Coming in number two was Alaska Airlines. The Washington carrier scored on par with Delta except for mishandled baggage and involuntary bumping. Alaska scored 3 and 4 points below Delta in both categories, respectively. Alaska battles Delta for West Coast passengers and finished with the lowest cancelation rate, something passengers certainly value and the same area Delta struggled with. Alaska spokespeople indicated the airline is introducing new baggage-tracking processes that, believe it or not, are replacing pen and paper in some airports.

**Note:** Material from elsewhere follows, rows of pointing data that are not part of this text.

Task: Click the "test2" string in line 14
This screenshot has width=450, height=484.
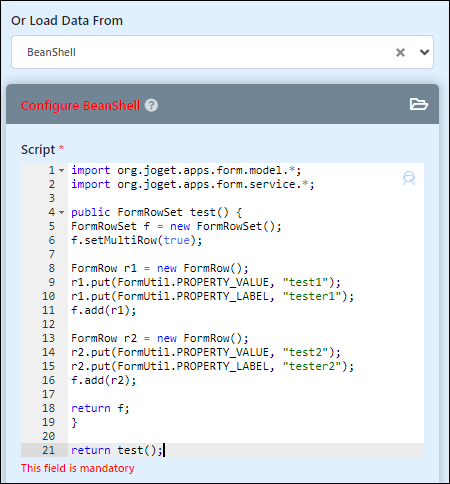Action: (x=305, y=352)
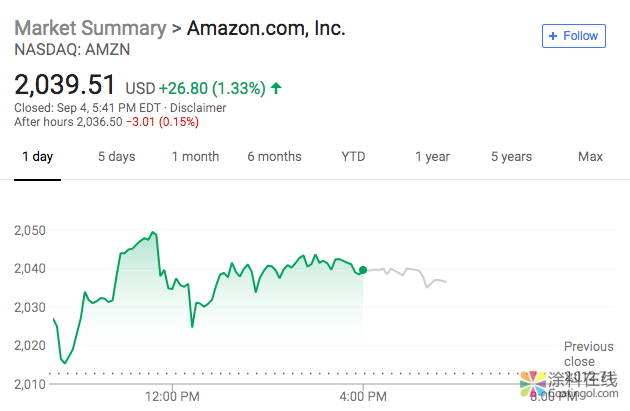Click the 12:00 PM axis label
The width and height of the screenshot is (630, 411).
pos(172,397)
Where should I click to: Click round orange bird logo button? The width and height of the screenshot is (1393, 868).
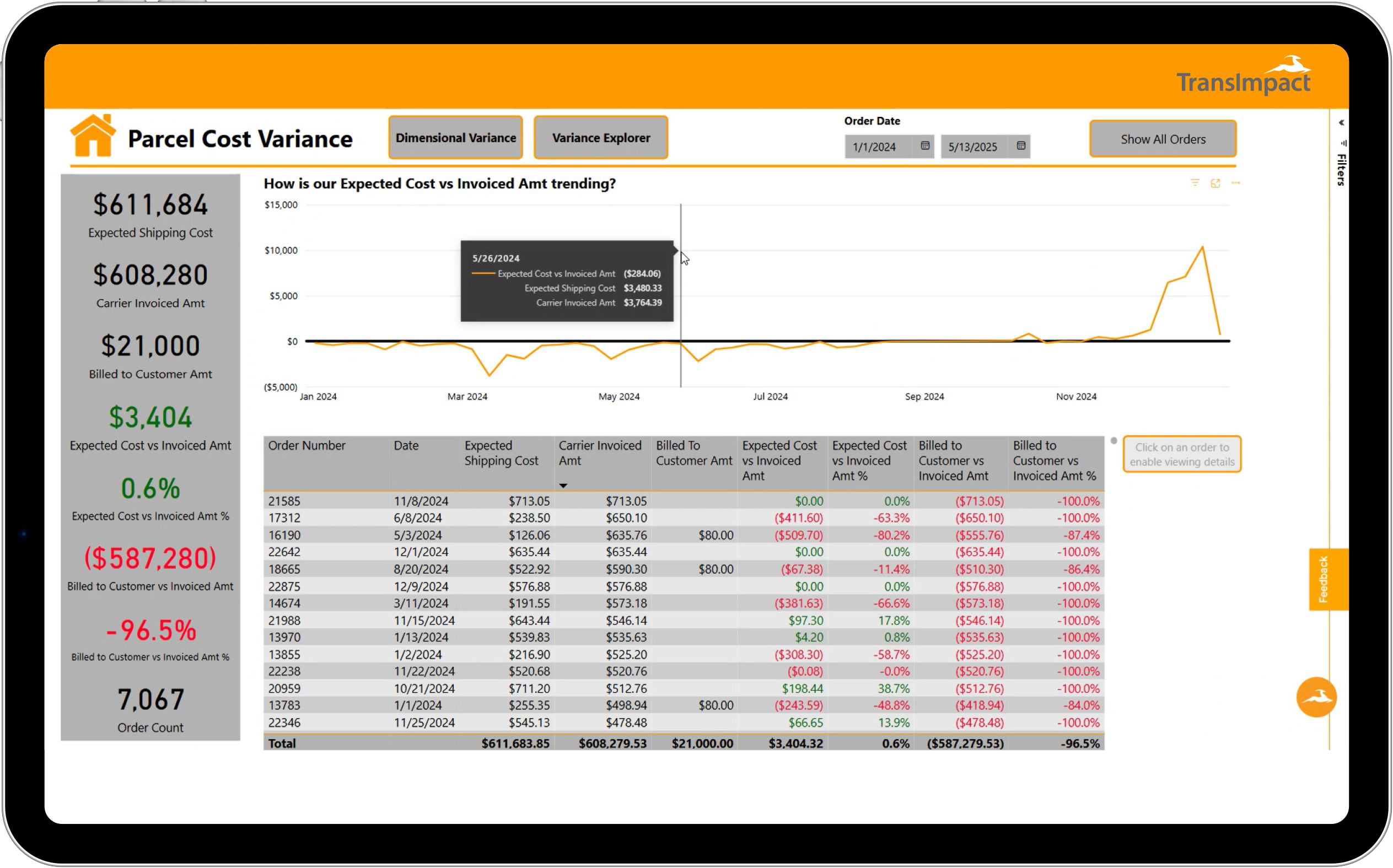click(1316, 697)
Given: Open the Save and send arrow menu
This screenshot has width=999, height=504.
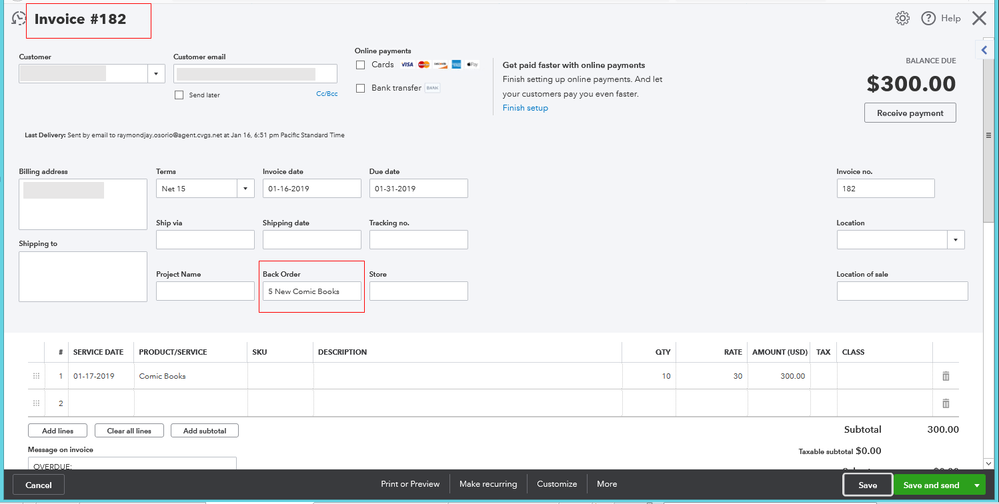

Southwest Airlines had a miserable 2022 and early 2023. Unhappy customers went to social media to express “holiday travel from hell,” which predictably affected the airline’s bottom line.
In 2022 alone, Southwest went from the fewest to the third most complaints in under 12 months.
While Southwest struggled, Frontier really underperformed. Per 100,000 passengers, Frontier averaged 38.5 complaints, an unreal four times the average rate of the major airlines. Fares were the principal complaint, followed by flight problems and refund snafus.
Lastly, Jetblue finished last in on-time arrivals, delays longer than 45 minutes, canceled flights, and tarmac delays. The airline launched a reliability campaign in 2023 and only canceled 1.8% of flights compared to 3.3% in 2022. Positive news, but Jetblue serves a demanding East Coast client base with little patience for errors.